Так прошел день и второй… Светило солнце, и в открытое окно комнаты для приезжих слышно было, как журчит речка, перекатываясь по ровной, обкатанной гальке, изредка залетали ко мне из тайги громадные бабочки-шоколадницы, громадные и неспешно-томные. Сидя на стене или на подоконнике, они сановито шевелили черными длинными усами и только что не мурлыкали, а потом улетали, и я, кажется, слышал, как они шлепают по воздуху крыльями. Но мне не хотелось даже взглянуть, куда они улетают.

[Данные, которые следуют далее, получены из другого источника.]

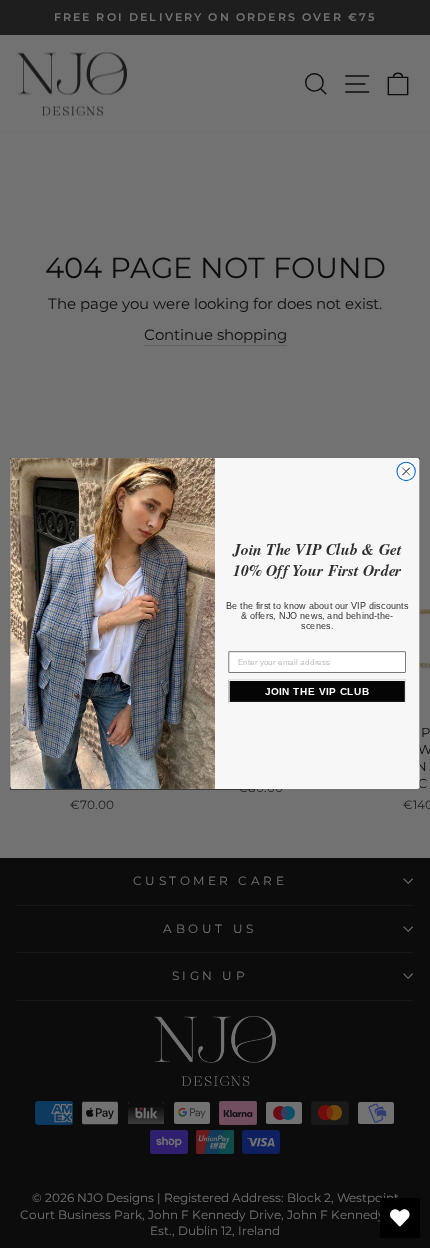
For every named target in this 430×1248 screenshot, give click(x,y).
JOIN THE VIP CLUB (317, 691)
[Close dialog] (406, 472)
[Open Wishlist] (400, 1218)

Борис ничего не спрашивал. Лишь однажды вдруг сказал:
— Па, расскажи, пожалуйста, какой была мама.
Это он первый раз попросил так. Раньше, если мы вообще решались о ней вспоминать, Борис всегда сам начинал рассказывать: «А помнишь…», «А вот мама была…» — и объяснял мне, что и когда она сделала или сделала бы сейчас, будь она с нами. Все-таки кое-что у него осталось в памяти: она умерла, когда ему шел седьмой год.
И он не очень-то щадил меня, припоминая эти свои «кое-что».
Но сейчас Борька не рассказывать, а слушать хотел и этим застал меня врасплох. Я вдруг ее, а не его голос услышал, будто бы на самом деле увидел, как она идет навстречу мне и улыбается по-своему. Была у нее одна такая особенная улыбка — затаенная, лишь уголки губ подрагивают, она идет навстречу мне и еще не знает моего настроения, да и своего, наверно, тоже не знает, а просто увидела меня и не может не улыбаться, и рукой откидывает прядку волос со лба, пряча эту свою улыбку: вдруг не кстати она?.. Но улыбка-то уже прыгает в уголках губ, и я знаю: кстати она или нет, но сейчас и глаза ее улыбаться начнут и смеяться начнут — так ей приятно видеть меня, и вообще она сейчас над собою невластна…
Я проговорил с трудом:
— Она была… безоглядная.
Да, она не умела беречь себя. И вообще она ничего не умела беречь, она была для этого слишком уж безоглядной.
И я еще раз, мысленно проверил это слово. Оно было верным.
Со своей болезнью она могла бы прожить еще минимум лет пять — врач так и сказал: «Минимум лет пять», если бы умела хоть изредка оглядываться и припоминать, как ей было плохо вчера, как больно было… Но в этом смысле она каждое утро начинала жить заново. Она могла пять раз в день попросить у меня прополоскать горло, когда у меня слегка лишь першило в нем, а свою боль забывала начисто и вообще не умела помнить не только боль — всякое зло, обиду…
Людям с ней было легко. Ее всегда легко было попросить о чем-либо, и многие этим пользовались.
«Минимум лет пять…»
Но Борису пока не надо знать об этом… Не надо? Нет, всегда лучше знать, чем не знать.